To do: Nothing but an exact copy of the records below counts as the answer.

[Data to process]

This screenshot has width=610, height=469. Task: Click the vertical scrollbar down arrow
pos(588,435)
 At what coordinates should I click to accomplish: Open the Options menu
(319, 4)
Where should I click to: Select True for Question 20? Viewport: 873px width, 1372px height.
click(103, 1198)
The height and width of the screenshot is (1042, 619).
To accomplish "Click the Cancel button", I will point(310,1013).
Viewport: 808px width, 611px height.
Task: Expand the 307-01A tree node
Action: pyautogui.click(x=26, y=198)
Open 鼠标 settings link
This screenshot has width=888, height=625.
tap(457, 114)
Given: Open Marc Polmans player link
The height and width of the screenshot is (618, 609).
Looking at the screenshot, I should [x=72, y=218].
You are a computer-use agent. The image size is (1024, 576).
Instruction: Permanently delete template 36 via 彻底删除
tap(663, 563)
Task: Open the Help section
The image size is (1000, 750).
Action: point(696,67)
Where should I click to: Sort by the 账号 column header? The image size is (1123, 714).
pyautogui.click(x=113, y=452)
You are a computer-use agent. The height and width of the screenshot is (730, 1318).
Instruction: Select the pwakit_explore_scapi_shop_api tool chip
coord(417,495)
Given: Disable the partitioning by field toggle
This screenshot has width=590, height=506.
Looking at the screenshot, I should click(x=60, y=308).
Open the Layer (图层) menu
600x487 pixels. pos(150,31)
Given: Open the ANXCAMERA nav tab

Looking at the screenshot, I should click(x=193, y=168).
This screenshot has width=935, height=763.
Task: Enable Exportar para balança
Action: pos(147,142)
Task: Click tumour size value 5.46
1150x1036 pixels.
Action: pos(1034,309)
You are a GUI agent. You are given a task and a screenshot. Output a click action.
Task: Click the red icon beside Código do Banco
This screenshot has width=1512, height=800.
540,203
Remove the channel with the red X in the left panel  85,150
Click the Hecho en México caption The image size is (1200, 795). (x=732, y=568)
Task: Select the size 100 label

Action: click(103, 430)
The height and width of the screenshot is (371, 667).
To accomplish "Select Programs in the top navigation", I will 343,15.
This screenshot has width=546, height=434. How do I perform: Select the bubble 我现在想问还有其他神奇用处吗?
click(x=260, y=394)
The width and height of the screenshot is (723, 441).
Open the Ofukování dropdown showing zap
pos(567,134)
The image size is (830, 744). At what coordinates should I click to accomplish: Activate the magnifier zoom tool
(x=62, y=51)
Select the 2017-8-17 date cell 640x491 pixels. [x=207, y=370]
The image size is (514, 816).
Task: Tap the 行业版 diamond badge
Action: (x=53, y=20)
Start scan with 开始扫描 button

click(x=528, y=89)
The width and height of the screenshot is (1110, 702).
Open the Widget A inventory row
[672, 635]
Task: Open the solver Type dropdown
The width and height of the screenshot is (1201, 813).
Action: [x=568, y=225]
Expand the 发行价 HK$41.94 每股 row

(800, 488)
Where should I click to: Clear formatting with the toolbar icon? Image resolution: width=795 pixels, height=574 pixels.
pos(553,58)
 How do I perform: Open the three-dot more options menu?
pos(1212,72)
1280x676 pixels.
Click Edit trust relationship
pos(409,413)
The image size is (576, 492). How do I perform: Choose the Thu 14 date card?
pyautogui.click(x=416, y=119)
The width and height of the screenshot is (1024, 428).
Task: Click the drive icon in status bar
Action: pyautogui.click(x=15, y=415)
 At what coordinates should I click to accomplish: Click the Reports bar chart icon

[/Data to process]

Exercise solution:
This screenshot has width=610, height=469. Task: Click the vertical scrollbar down arrow
pos(588,435)
 At what coordinates should I click to accomplish: Open the Options menu
(319, 4)
Where should I click to: Select True for Question 20? Viewport: 873px width, 1372px height.
click(103, 1198)
The height and width of the screenshot is (1042, 619).
To accomplish "Click the Cancel button", I will point(310,1013).
Viewport: 808px width, 611px height.
Task: Expand the 307-01A tree node
Action: pyautogui.click(x=26, y=198)
Open 鼠标 settings link
This screenshot has width=888, height=625.
tap(457, 114)
Given: Open Marc Polmans player link
The height and width of the screenshot is (618, 609).
Looking at the screenshot, I should [x=72, y=218].
You are a computer-use agent. The image size is (1024, 576).
Instruction: Permanently delete template 36 via 彻底删除
tap(663, 563)
Task: Open the Help section
The image size is (1000, 750).
Action: point(696,67)
Where should I click to: Sort by the 账号 column header? The image size is (1123, 714).
pyautogui.click(x=113, y=452)
You are a computer-use agent. The height and width of the screenshot is (730, 1318).
Instruction: Select the pwakit_explore_scapi_shop_api tool chip
coord(417,495)
Given: Disable the partitioning by field toggle
This screenshot has width=590, height=506.
Looking at the screenshot, I should click(x=60, y=308).
Open the Layer (图层) menu
600x487 pixels. pos(150,31)
Given: Open the ANXCAMERA nav tab

Looking at the screenshot, I should click(x=193, y=168).
This screenshot has width=935, height=763.
Task: Enable Exportar para balança
Action: pos(147,142)
Task: Click tumour size value 5.46
1150x1036 pixels.
Action: pos(1034,309)
You are a GUI agent. You are given a task and a screenshot. Output a click action.
Task: Click the red icon beside Código do Banco
This screenshot has width=1512, height=800.
540,203
Remove the channel with the red X in the left panel  85,150
Click the Hecho en México caption The image size is (1200, 795). (x=732, y=568)
Task: Select the size 100 label

Action: click(103, 430)
The height and width of the screenshot is (371, 667).
To accomplish "Select Programs in the top navigation", I will 343,15.
This screenshot has width=546, height=434. How do I perform: Select the bubble 我现在想问还有其他神奇用处吗?
click(x=260, y=394)
The width and height of the screenshot is (723, 441).
Open the Ofukování dropdown showing zap
pos(567,134)
The image size is (830, 744). At what coordinates should I click to accomplish: Activate the magnifier zoom tool
(x=62, y=51)
Select the 2017-8-17 date cell 640x491 pixels. [x=207, y=370]
The image size is (514, 816).
Task: Tap the 行业版 diamond badge
Action: (x=53, y=20)
Start scan with 开始扫描 button

click(x=528, y=89)
The width and height of the screenshot is (1110, 702).
Open the Widget A inventory row
[672, 635]
Task: Open the solver Type dropdown
The width and height of the screenshot is (1201, 813).
Action: [x=568, y=225]
Expand the 发行价 HK$41.94 每股 row

(800, 488)
Where should I click to: Clear formatting with the toolbar icon? Image resolution: width=795 pixels, height=574 pixels.
pos(553,58)
 How do I perform: Open the three-dot more options menu?
pos(1212,72)
1280x676 pixels.
Click Edit trust relationship
pos(409,413)
The image size is (576, 492). How do I perform: Choose the Thu 14 date card?
pyautogui.click(x=416, y=119)
The width and height of the screenshot is (1024, 428).
Task: Click the drive icon in status bar
Action: pyautogui.click(x=15, y=415)
 At what coordinates should I click to accomplish: Click the Reports bar chart icon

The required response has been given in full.